Good, clean, simple writing begins with good, clean, simple sentence structure. I suggest to my structurally challenged writers that they always try to lead a sentence with a noun and a verb. Readers will not hold against you a sentence that says, “I went to the bank to make a deposit,” as plain and simple as that sentence is. But if you wrote, “Making a deposit, I went to the bank,” you’re already in trouble. For one thing, you’re ahead of yourself, as the sentence starts with something that has not yet taken place. Furthermore, the deposit is vague. Is it, in fact, a bank deposit? Or have you deposited your will in a safe?
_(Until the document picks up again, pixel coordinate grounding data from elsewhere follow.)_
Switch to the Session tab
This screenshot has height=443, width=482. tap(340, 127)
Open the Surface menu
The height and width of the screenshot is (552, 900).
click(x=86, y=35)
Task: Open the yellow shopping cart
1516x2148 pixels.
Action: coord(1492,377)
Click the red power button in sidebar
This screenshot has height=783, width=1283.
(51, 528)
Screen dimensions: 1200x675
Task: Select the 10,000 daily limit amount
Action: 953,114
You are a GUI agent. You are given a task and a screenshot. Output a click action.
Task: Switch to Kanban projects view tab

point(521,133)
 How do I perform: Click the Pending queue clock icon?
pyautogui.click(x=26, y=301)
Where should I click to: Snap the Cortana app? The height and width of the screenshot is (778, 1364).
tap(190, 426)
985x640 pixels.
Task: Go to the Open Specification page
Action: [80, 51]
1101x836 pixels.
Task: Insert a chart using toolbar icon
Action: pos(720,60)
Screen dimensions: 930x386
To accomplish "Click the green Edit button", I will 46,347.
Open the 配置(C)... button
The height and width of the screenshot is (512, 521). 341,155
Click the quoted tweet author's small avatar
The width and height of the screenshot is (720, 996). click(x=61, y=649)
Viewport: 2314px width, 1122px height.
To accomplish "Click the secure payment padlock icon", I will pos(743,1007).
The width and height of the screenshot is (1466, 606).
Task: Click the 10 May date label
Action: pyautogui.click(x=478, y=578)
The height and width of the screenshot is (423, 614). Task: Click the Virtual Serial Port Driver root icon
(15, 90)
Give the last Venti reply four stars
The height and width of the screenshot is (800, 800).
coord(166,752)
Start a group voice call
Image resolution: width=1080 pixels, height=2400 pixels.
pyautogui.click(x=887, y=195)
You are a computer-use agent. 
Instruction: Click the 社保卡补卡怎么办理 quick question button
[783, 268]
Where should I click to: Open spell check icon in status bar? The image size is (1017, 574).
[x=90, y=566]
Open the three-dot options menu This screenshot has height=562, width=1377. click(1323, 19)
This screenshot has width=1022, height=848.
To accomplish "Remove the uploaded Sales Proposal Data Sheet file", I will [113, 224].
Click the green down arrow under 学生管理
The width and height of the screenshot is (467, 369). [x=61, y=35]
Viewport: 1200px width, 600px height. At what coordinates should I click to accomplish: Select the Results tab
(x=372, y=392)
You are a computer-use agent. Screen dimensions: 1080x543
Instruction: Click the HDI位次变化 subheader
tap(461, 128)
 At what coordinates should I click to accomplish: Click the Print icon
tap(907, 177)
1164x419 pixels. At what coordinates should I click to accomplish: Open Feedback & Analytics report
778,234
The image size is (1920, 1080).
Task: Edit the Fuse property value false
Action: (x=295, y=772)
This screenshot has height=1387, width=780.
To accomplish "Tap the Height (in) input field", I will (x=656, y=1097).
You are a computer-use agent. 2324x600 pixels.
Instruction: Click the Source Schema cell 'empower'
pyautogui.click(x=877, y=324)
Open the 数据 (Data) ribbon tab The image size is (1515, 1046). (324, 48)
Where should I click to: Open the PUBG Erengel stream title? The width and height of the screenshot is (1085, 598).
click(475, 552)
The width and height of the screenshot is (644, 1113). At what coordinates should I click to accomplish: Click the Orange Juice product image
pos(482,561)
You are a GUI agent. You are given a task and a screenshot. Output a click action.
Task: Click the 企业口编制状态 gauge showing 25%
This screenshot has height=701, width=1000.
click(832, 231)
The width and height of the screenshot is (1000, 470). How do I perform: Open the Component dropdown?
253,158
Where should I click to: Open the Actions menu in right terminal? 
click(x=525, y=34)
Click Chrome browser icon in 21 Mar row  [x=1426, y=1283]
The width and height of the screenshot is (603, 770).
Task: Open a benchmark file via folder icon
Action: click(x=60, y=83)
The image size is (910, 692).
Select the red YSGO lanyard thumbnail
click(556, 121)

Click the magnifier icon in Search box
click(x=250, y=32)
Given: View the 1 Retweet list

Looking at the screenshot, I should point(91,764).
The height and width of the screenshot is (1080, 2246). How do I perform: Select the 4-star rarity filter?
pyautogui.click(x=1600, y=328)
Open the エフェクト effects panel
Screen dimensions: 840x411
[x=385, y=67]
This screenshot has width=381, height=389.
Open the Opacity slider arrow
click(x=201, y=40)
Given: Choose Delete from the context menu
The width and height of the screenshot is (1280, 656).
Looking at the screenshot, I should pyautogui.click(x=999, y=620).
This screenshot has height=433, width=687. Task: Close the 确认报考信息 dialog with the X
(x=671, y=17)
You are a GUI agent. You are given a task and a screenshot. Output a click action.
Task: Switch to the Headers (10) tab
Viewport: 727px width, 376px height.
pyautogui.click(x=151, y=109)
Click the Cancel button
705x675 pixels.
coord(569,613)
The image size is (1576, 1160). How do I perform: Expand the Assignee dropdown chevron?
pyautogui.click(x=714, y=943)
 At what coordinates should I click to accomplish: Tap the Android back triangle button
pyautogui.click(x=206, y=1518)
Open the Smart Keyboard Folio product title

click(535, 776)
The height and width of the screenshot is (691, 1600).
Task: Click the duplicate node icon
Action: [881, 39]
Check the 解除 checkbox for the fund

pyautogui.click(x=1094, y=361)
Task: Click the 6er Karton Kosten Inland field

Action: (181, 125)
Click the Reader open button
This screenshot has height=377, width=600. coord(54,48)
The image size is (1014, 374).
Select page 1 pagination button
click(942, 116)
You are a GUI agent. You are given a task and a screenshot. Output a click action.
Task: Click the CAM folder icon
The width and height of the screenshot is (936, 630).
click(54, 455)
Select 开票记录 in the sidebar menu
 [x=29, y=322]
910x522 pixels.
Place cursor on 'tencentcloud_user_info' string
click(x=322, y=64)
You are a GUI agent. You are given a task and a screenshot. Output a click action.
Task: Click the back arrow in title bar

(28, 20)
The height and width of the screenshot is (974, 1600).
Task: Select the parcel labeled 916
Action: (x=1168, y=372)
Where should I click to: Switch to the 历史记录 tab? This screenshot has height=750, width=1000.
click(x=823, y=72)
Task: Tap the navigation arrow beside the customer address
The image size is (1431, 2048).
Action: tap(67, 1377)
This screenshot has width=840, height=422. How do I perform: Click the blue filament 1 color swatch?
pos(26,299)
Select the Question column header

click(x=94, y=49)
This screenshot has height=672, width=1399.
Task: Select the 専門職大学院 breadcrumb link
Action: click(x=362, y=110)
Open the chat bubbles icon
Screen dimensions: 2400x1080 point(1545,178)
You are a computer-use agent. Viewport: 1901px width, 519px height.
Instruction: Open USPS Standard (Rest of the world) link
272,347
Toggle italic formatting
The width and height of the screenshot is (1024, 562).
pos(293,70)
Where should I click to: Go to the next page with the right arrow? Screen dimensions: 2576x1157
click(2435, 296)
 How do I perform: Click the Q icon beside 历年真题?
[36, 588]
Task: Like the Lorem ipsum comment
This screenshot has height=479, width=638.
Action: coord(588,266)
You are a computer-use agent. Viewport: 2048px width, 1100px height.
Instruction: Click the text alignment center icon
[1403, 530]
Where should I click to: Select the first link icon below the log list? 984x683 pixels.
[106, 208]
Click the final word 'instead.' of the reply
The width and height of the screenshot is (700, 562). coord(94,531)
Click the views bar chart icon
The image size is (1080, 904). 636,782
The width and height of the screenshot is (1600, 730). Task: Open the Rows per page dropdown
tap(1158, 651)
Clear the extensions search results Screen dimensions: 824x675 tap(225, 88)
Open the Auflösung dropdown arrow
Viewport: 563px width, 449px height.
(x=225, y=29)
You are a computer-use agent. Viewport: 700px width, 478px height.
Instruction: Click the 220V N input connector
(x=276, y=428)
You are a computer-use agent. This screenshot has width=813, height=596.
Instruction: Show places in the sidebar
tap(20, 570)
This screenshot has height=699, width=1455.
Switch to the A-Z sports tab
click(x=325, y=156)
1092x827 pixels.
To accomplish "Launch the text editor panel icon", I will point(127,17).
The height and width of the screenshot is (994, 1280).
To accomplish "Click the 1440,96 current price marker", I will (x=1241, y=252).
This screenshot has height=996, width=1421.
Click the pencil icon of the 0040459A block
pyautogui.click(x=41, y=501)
If my writers follow my advice and lead with a noun and a verb, I will sometimes see a very quick and marked improvement in their writing. They understand that once they get the hang of sentence structure, they can go on to more advanced slopes and maybe, one day, will even negotiate the black diamonds that Faulkner and Henry James sailed down…or not. They are generally content to perform well on the intermediate slopes.
Insecurity plagues all writers, professional and nonprofessional. It just comes with the territory. Professional writers, for the most part, know what to do to get beyond that, but less experienced writers tend to grab at adverbs and adjectives to pump up a piece that is flagging. They might also try to dress up the writing with metaphors, but these often detract from a written piece and can point the less experienced writer toward clichés. Keep in mind that problem pieces are not going to be reanimated by fussy language. Good clean lines make up your best path to success.
Sometimes, to make my point about the virtues of simplicity, I will send my writers two images: a Shaker basket and a Victorian curio cabinet. Which one do you like better? I’ll ask. I have yet to see any votes for the curio cabinet. It’s the same with a piece of writing. Simple is good for most readers, and simple is a lot easier for most writers.